- [TEXTO DE ORIGEM]:
━━━━━━━━━━

O governo também fechou em dezembro contrato de R$ 70 milhões para entrega de 100 mil frascos de empresa da Coreia do Sul. A liberação desta carga ainda terá de passar pela Anvisa. Segundo pessoas da indústria e do governo, o consumo médio mensal no SUS de imunoglobulina é de 40 mil frascos.
Anvisa receosa
O aval para a importação foi dado em reunião sigilosa da diretoria colegiada da Anvisa. Representantes da empresa chinesa e do Ministério da Saúde foram impedidos de acompanhar.
O caso teve de ser levado à discussão dos diretores por ser excepcional: o produto não têm registro sanitário no Brasil, ou seja, não passou pelo crivo da Anvisa.
A compra do remédio sem registro feita pelo Ministério da Saúde levanta desconfiança da Anvisa e da indústria nacional.
Em uma primeira discussão, no fim do ano passado, a Anvisa exigiu que o ministério fizesse testes de qualidade sobre o produto para liberá-lo. As análises foram aprovadas pelo Instituto Nacional de Controle de Qualidade em Saúde (INCQS).
Semanas antes da votação na Anvisa, o ministro da Saúde, Luiz Henrique Mandetta, esteve na agência para pressionar os diretores do órgão. Ele argumentou que os estoques estavam "zerados" e que a chegada do novo coronavírus poderia aumentar a demanda pelo produto.
Integrantes da Anvisa avaliam que o governo não poderia ter feito uma compra de produto sem registro. As regras para aquisição de medicamentos não avaliados pela agência são rígidas e tidas como barreira para evitar entrada no País de produtos falsos ou perigosos aos pacientes.

━━━━━━━━━━

- [DADOS PARA ANÁLISE]:
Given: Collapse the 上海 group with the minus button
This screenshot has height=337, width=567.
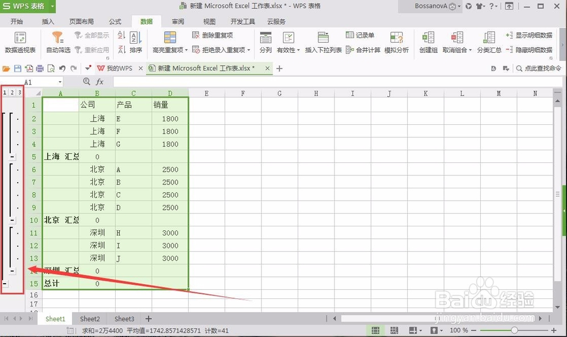Looking at the screenshot, I should point(11,157).
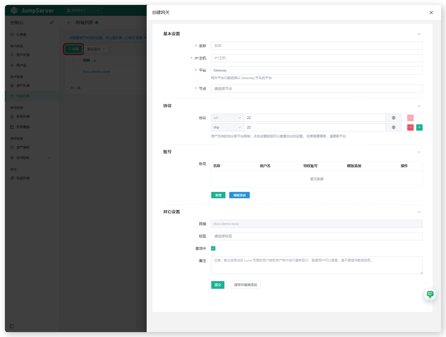Open settings gear for sftp protocol
This screenshot has width=446, height=337.
point(393,127)
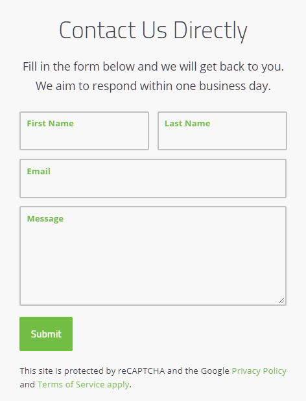The width and height of the screenshot is (306, 401).
Task: Click the 'Contact Us Directly' heading
Action: [x=153, y=30]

━━━━━━━━━━

- [INSTRUÇÕES DAS TAREFAS]:
A - Segundo o texto sobre a compra de imunoglobulina, qual é o consumo médio mensal desse produto no SUS?
B - Explique, com base no texto sobre a compra de imunoglobulina, por que o caso precisou ser discutido pela diretoria colegiada da Anvisa.
C - Dê continuidade ao texto sobre a compra de imunoglobulina a partir do ponto em que ele termina.

- [RESPOSTAS]:
A - O consumo médio mensal é de 40 mil frascos, segundo pessoas da indústria e do governo.

B - O caso foi levado aos diretores por ser excepcional. O produto não tem registro sanitário no Brasil, isto é, não passou pelo crivo da Anvisa.

C -
O presidente substituto da Anvisa, Antonio Barra Torres, reuniu-se com o presidente Jair Bolsonaro, no Palácio do Planalto, horas após a decisão de liberar a imunoglobulina. Questionado por jornalistas, ele não revelou a decisão da Anvisa. Sugeriu que buscassem a resposta via Lei de Acesso à Informação.
O Estado apurou que a Anvisa aprovou a importação, mas com ressalvas. Os diretores pedem que o Ministério da Saúde realize testes para garantir a segurança dos pacientes que receberem o medicamento.
Impasse
A disputa para importar a imunoglobulina se estende desde o fim de 2018, quando um contrato de R$ 280 milhões teve o preço questionado pelo Tribunal de Contas da União (TCU). O Ministério da Saúde argumenta que, após recomendação do tribunal, começou a busca no exterior pelo medicamento sem registro, porque não encontrou empresa no País que apresentasse os preços regulares.
A distribuição da droga para o governo está em disputa na Justiça e no TCU. Uma entrega de 55 mil frascos do produto, por exemplo, foi impedida neste mês pelo Judiciário, pois o medicamento estaria novamente acima do preço fixado pela Câmara de Regulação de Medicamentos (CMED/Anvisa), órgão que define estes preços.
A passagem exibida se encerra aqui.